WHAT TO PRODUCE:
When the word "agent" shows up in a line of the records below, copy that line.

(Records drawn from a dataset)
####

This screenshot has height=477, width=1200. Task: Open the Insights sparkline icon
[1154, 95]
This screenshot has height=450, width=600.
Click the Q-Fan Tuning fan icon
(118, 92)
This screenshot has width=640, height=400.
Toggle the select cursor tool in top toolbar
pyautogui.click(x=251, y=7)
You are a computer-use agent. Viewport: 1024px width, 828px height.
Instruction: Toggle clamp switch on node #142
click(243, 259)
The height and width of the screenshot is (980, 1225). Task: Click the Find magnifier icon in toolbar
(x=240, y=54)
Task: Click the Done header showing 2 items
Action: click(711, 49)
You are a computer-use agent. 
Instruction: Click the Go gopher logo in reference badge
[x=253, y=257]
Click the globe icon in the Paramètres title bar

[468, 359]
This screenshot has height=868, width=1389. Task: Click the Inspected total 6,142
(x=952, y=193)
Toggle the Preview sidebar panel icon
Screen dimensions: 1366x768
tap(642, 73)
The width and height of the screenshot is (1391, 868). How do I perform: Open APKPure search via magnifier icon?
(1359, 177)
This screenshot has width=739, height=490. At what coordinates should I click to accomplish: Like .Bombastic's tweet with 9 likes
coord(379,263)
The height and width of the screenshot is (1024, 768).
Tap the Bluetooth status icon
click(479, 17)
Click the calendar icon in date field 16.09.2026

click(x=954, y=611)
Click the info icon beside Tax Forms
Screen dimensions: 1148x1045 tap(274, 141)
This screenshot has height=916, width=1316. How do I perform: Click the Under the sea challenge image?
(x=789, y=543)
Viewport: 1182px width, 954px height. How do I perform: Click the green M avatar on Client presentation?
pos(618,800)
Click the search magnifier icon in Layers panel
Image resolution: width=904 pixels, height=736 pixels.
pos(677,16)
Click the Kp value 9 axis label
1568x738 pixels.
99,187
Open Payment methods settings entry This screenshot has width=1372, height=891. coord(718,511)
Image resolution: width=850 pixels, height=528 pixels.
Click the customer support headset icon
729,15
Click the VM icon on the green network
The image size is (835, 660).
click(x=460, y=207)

####

TASK ANSWER:
You are a computer-use agent. Viewport: 1024px width, 828px height.
You are a computer-use agent. 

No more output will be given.